**SOURCE EXTRACT**.
————————
All of lore.kernel.org
 help / color / mirror / Atom feed
From: Ladi Prosek <lprosek@redhat.com>
To: Peter Xu <peterx@redhat.com>
Cc: KVM list <kvm@vger.kernel.org>, Radim Krcmar <rkrcmar@redhat.com>
Subject: Re: [PATCH] KVM: x86: implement IOAPIC_REG_EOI for directed EOI support
Date: Wed, 12 Apr 2017 12:28:25 +0200	[thread overview]
Message-ID: <CABdb737CfM_1XH=eodQCC8Wd9WPUzo1c2+Z6iG1wiTpt=J=X9g@mail.gmail.com> (raw)
In-Reply-To: <CABdb735xBo01BvruS-ZrDsGZ6EL49suHbqGPivRdGsEpahbM-g@mail.gmail.com>

On Wed, Apr 12, 2017 at 11:37 AM, Ladi Prosek <lprosek@redhat.com> wrote:
> On Wed, Apr 12, 2017 at 11:06 AM, Peter Xu <peterx@redhat.com> wrote:
>> On Wed, Apr 12, 2017 at 09:36:58AM +0200, Ladi Prosek wrote:
>>> On Wed, Apr 12, 2017 at 8:40 AM, Peter Xu <peterx@redhat.com> wrote:
>>> > On Tue, Apr 11, 2017 at 04:11:15PM +0200, Ladi Prosek wrote:
>>> >> If the guest takes advantage of the directed EOI feature by setting
>>> >> APIC_SPIV_DIRECTED_EOI, it is expected to signal EOI by writing to
>>> >> the EOI register of the respective IOAPIC.
>>> >>
>>> >> From Intel's x2APIC Specification:
>>> >> "following the EOI to the local x2APIC unit for a level triggered
>>> >> interrupt, perform a directed EOI to the IOxAPIC generating the
>>> >> interrupt by writing to its EOI register."
>>> >>
>>> >> Commit fc61b800f950 ("KVM: Add Directed EOI support to APIC emulation")
>>> >> inhibited EOI on LAPIC EOI register write but didn't add the IOAPIC
>>> >> part. IOAPIC_REG_EOI writes were handled only on IA64 and the code
>>> >> was later removed with the rest of IA64 support.
>>> >>
>>> >> The bug has gone undetected for a long time because Linux writes to
>>> >> IOAPIC_REG_EOI only if the IOAPIC version is >=0x20. Windows doesn't
>>> >> seem to perform such a check.
>>> >
>>> > Hi, Ladi,
>>>
>>> Hi Peter,
>>>
>>> > Not sure I'm understanding it correctly... I see "direct EOI" is a
>>> > feature for IOAPIC version 0x20, while "suppress EOI-broadcast" is
>>> > another feature for APIC. They are not the same feature, so it may not
>>> > be required to have them all together. IIUC current x86 kvm is just
>>> > the case - it supports EOI broadcast suppression on APIC, but it does
>>> > not support direct EOI on kernel IOAPIC.
————————
**WHAT IS ASKED**.
1: Reproduce everything in the directed EOI thread from "On Wed, Apr 12, 2017 at 11:37" down to "the respective IOAPIC.".
2: Go on with the directed EOI thread, picking up right after its final sentence.
The data that comes next has nothing to do with the directed EOI thread.

Data records
————————
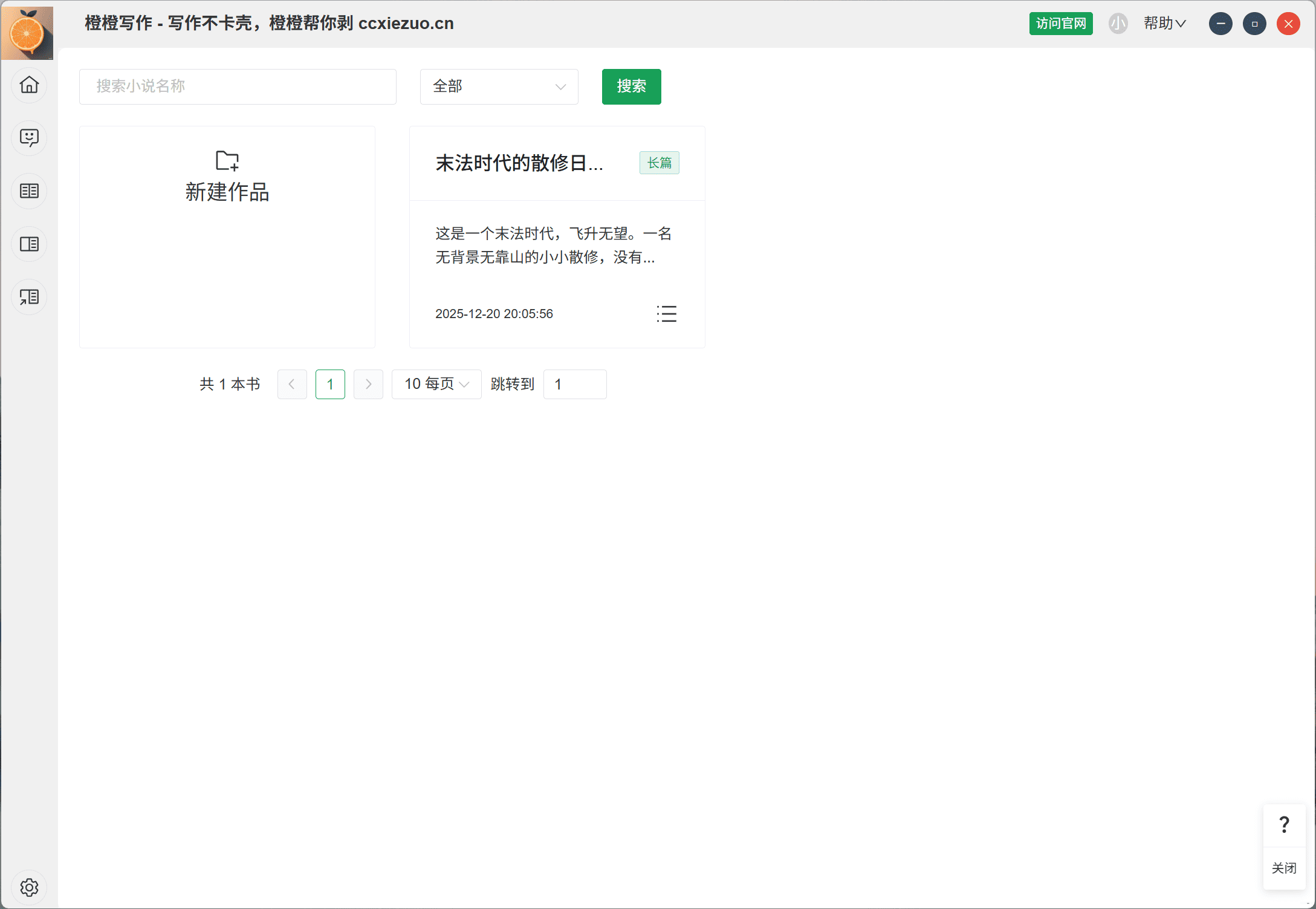Click the open-book icon in sidebar
This screenshot has height=909, width=1316.
click(29, 191)
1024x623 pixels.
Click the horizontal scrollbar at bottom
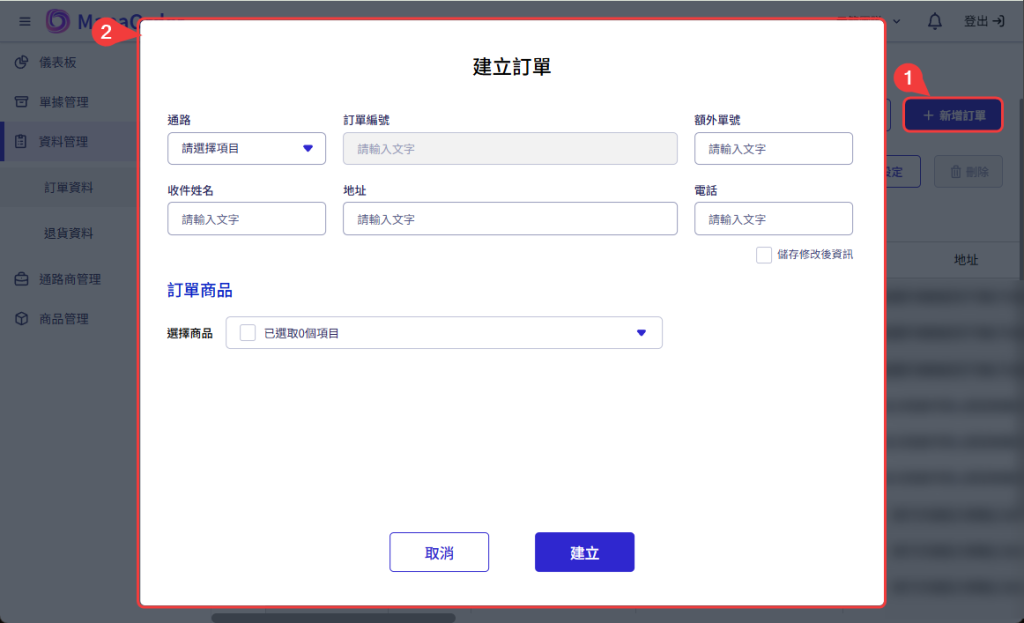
————————
**ANSWERS IN ORDER**.
1:
On Wed, Apr 12, 2017 at 11:37 AM, Ladi Prosek <lprosek@redhat.com> wrote:
> On Wed, Apr 12, 2017 at 11:06 AM, Peter Xu <peterx@redhat.com> wrote:
>> On Wed, Apr 12, 2017 at 09:36:58AM +0200, Ladi Prosek wrote:
>>> On Wed, Apr 12, 2017 at 8:40 AM, Peter Xu <peterx@redhat.com> wrote:
>>> > On Tue, Apr 11, 2017 at 04:11:15PM +0200, Ladi Prosek wrote:
>>> >> If the guest takes advantage of the directed EOI feature by setting
>>> >> APIC_SPIV_DIRECTED_EOI, it is expected to signal EOI by writing to
>>> >> the EOI register of the respective IOAPIC.

2:
>>>
>>> Thanks, that makes perfect sense and explains why Linux behaves the
>>> way it does (__eoi_ioapic_pin in arch/x86/kernel/apic/io_apic.c).
>>>
>>> This document makes it look like suppress EOI-broadcast always implies
>>> directed EOI, though:
>>>
>>> http://www.intel.com/content/dam/doc/specification-update/64-architecture-x2apic-specification.pdf
>>>
>>> NB "The support for Directed EOI capability can be detected by means
>>> of bit 24 in the Local APIC Version Register. "
>>>
>>> There is no mention of APIC version or any other detection mechanism
>>> for directed EOI. Maybe the chip being x2APIC implies version >= 0x20
>>> but I don't see that in the document either.
>>>
>>> I suspect that Microsoft implemented EOI by following this same spec.
>>> Level-triggered interrupts don't work right on Windows Server 2016
>>> with Hyper-V enabled without this patch.
>>
>> Yes, the documents for IOAPIC is always hard to find, at least for
>> me...
>>
>> There is some pages mentioned IOAPIC in ICH9 manual on chap 13.5 here:
>> http://www.intel.com/content/dam/doc/datasheet/io-controller-hub-9-datasheet.pdf
>>
>> However I see nothing related to how the IOAPIC version is defined. In
>> that sense, the comment above __eoi_ioapic_pin() seems to be better. :)
>>
>>>
>>> > I think the problem is why the guest setup APIC_SPIV_DIRECTED_EOI even
>>> > if IOAPIC does not support direct EOI (the guest can know it by
>>> > probing IOAPIC version). Please correct if I'm wrong.
>>>
>>> Yes, I think that the guest is to blame here. We might add that to the
>>> commit message.
>>
>> Agreed.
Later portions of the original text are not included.